詩織のアパートは、彼女が言った通り、俺のところより若干だが狭そうだった。しかしさすがと言うべきか、綺麗に整頓され、いかにも女性の部屋という感じで、匂いなんかも良かった。

 運ぶ荷物は、取りあえず車に積める範囲のなるべく場所を取らない物だけにし、後は様子を見て、いずれは業者に引き取ってもらってアパートを解約する事になった。

 詩織は準備が良く、ここに引っ越して来た時のダンボール箱をたたんで置いてあり、それに荷物を入れていった。鍋や包丁やまな板とかの台所用品を特に重点的に。

 おおよそダンボール箱に詰め終わり、フッと息をつきながら、俺はある物をジッと見た。それは、ここへ来た時からずっと気になっていたのだが、ソファーだ。
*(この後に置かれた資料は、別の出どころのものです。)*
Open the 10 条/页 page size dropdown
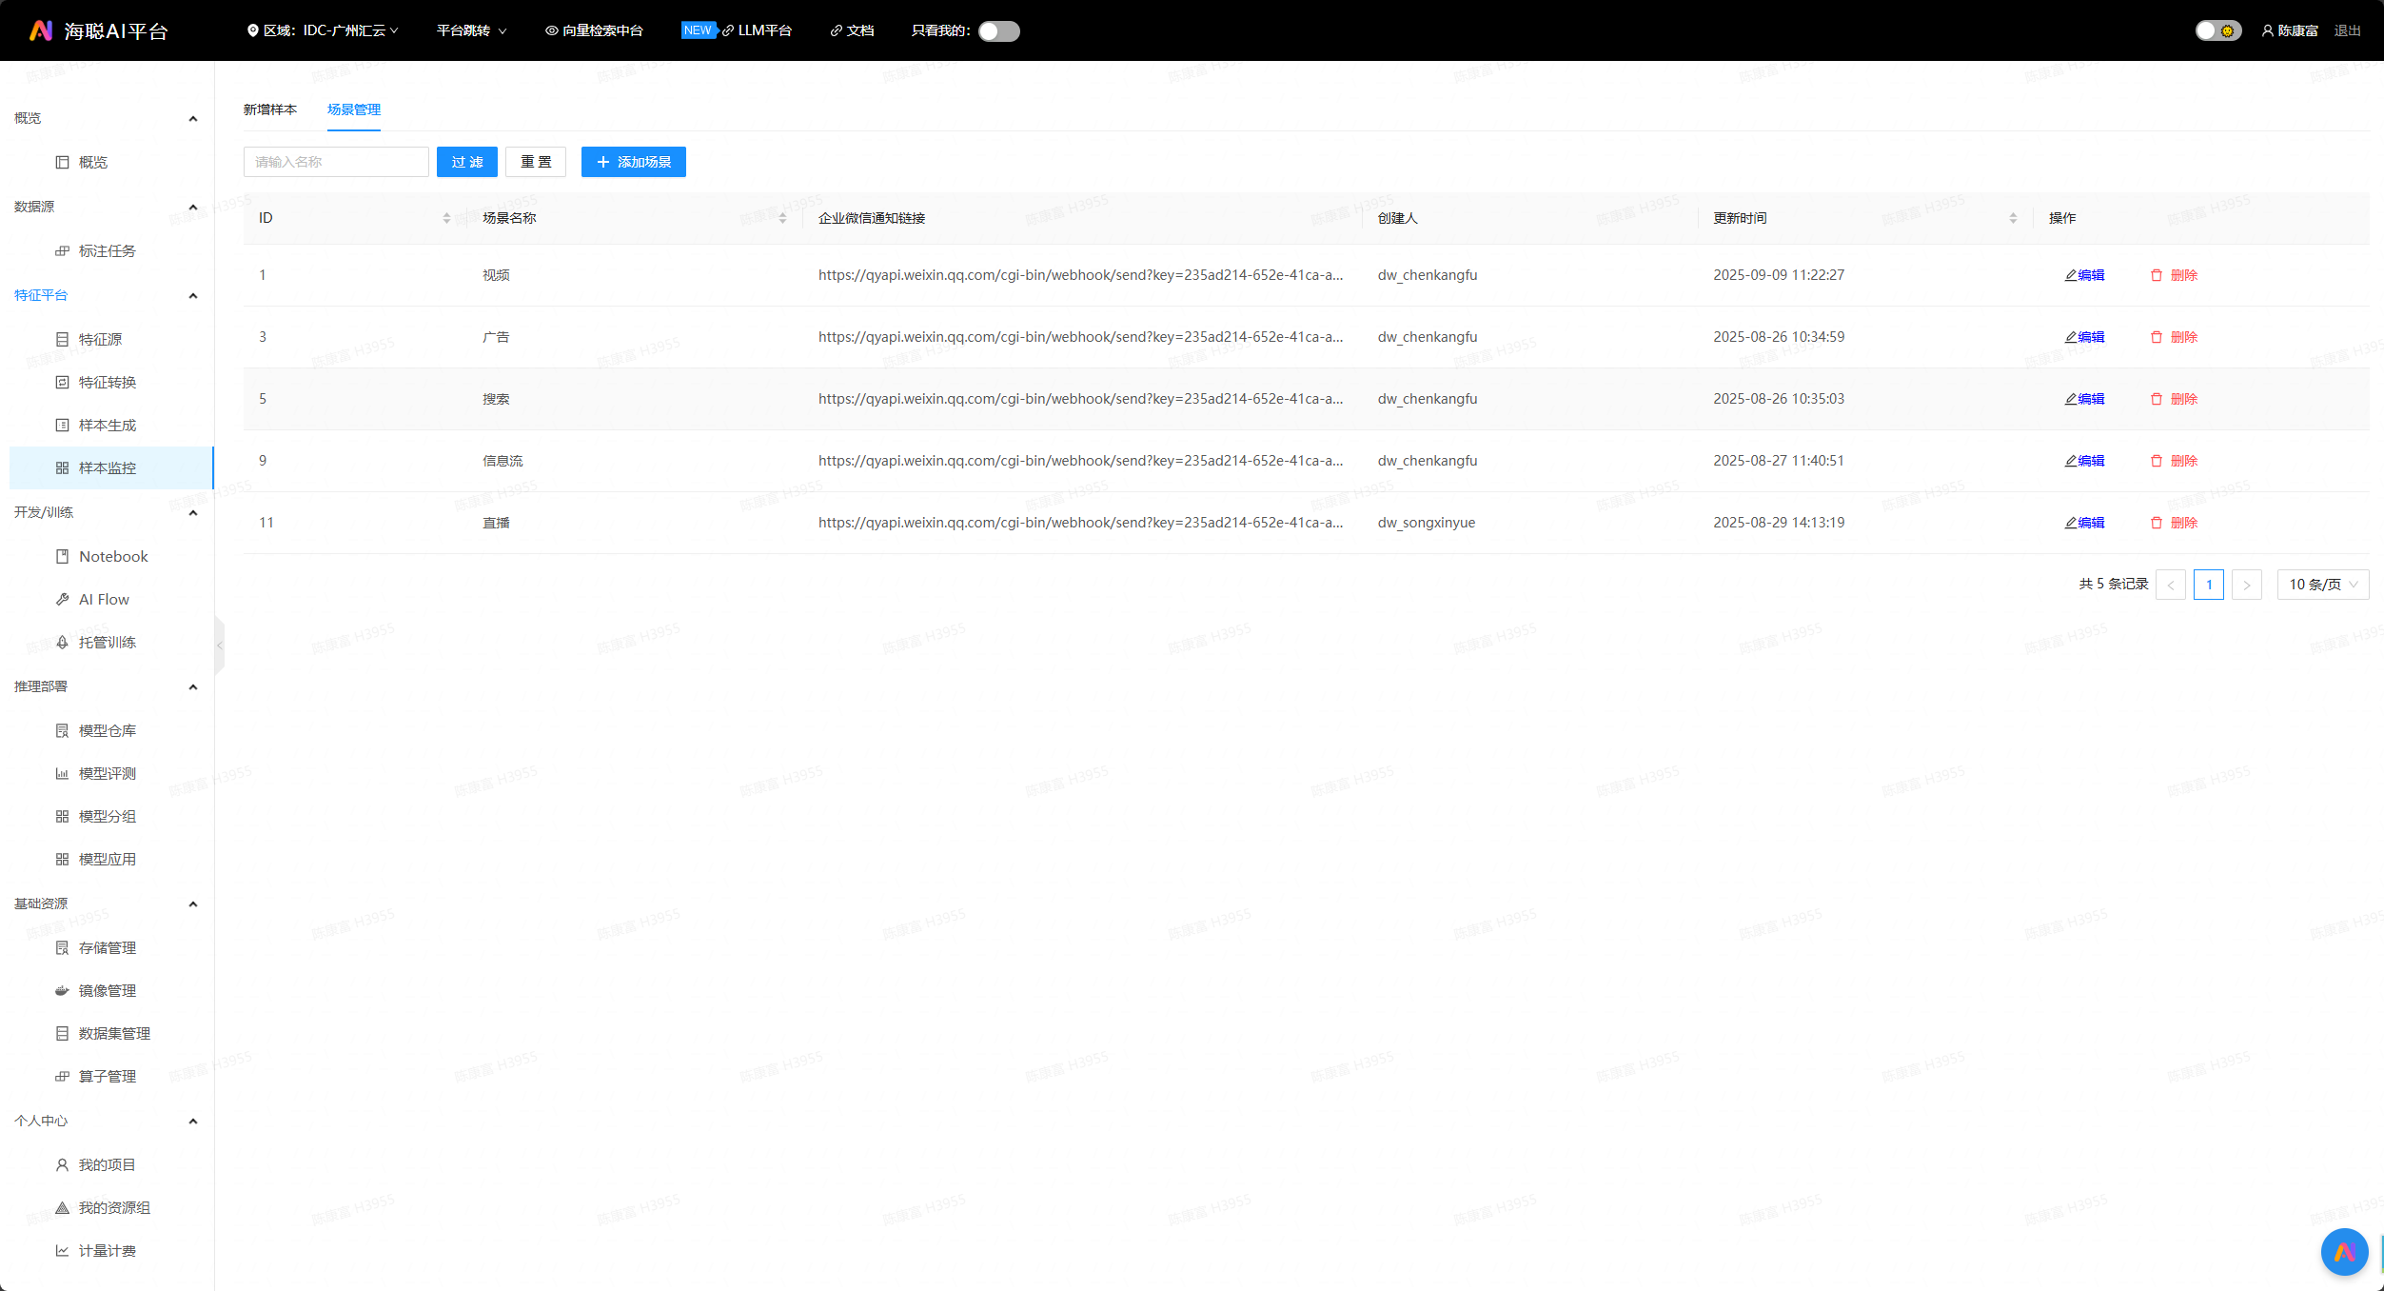 coord(2322,585)

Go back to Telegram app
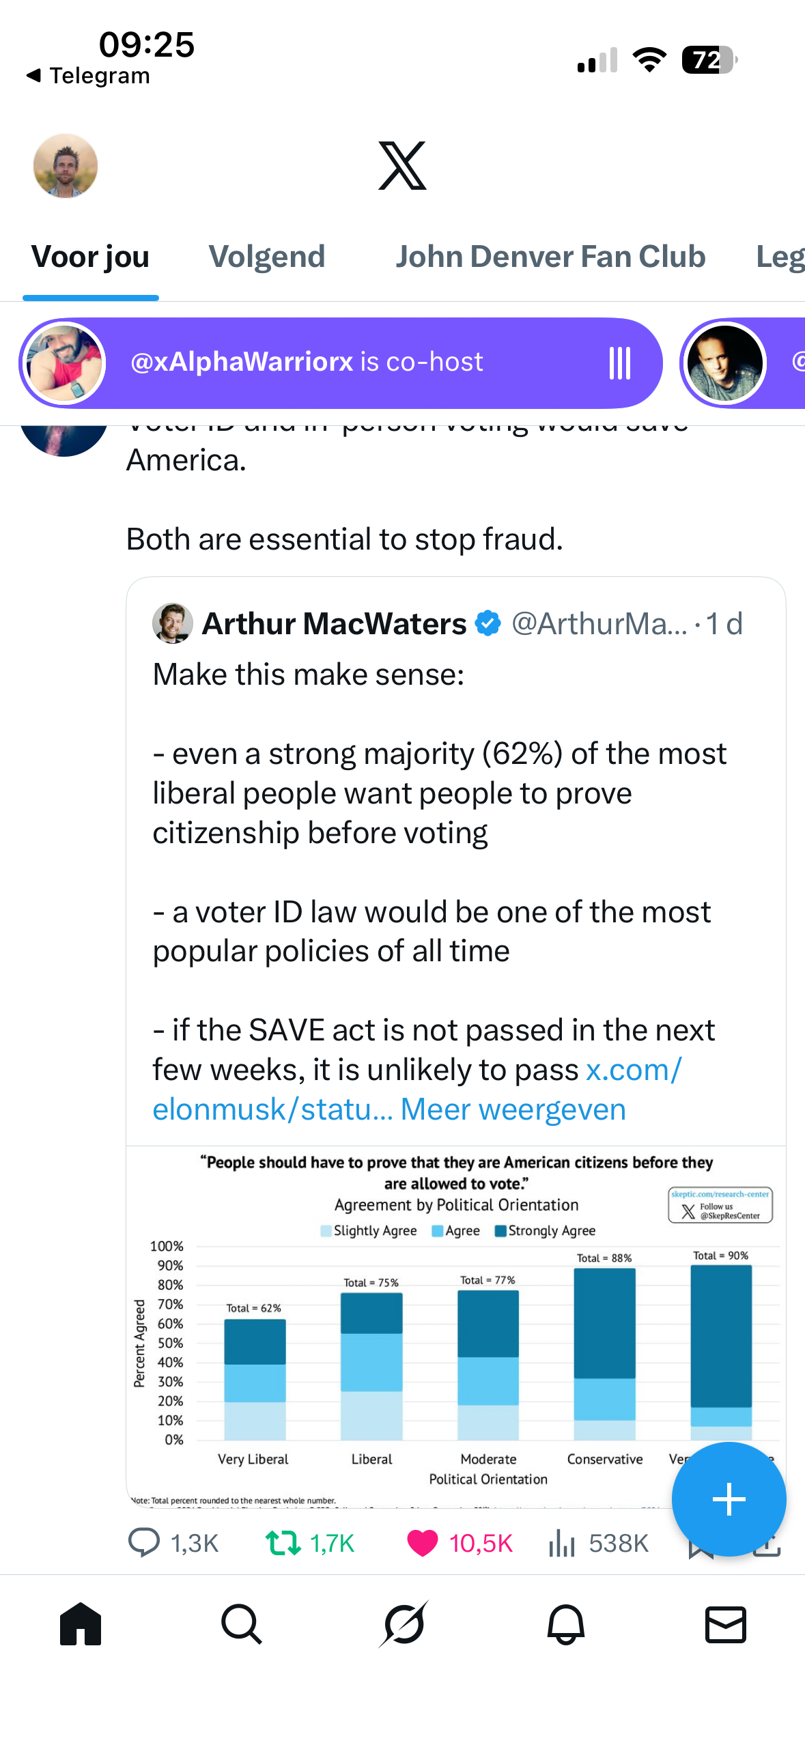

 ベージュの2人掛けのソファーに、同色のクッションが2つ。見るからに座り心地が良さそうで、詩織がそこに座ってくつろぐ姿が容易に想像出来た。おそらく詩織は、大半の時間をこのソファーの上で過ごして来たのではないか。そんな事を思ったりもした。


「これ、持ってく?」

「ううん、置いてく」

「なんで?」

「だって、大きいもの。向こうの部屋が狭くなるでしょ?」

「え? そうでもないだろ?」


 俺は頭に描いた。このソファーが俺の部屋に来た場合の状態を。確かに今の状態では狭くなるが、余計な物を片せばいいんじゃないかな。あれやこれやを。そもそも、同じ面積と思われるこの詩織の部屋で収まってるんだから、置けないわけがないんだ。


「やっぱり持って行こう? 車にはギリだけど乗ると思うから。あ、でもなあ……」

「ん?」

「今日は諦めて、後で業者に頼んで運んでもらおう」

「どうして? そんなの面倒だし、お金がもったいないでしょ?」

「確かにそうだけど、運べないだろ、これは……」


 おそらく重さは大した事ないと思うが、大きさがなあ…… 階段もあるし、俺一人じゃ運ぶ自信がなかったんだ。


「おにいちゃん!」

「な、なんだよ」

「私を甘やかさないでって、言ったよね?」


 なぜか詩織は腰に手を当て、俺を怒った顔で睨んでいた。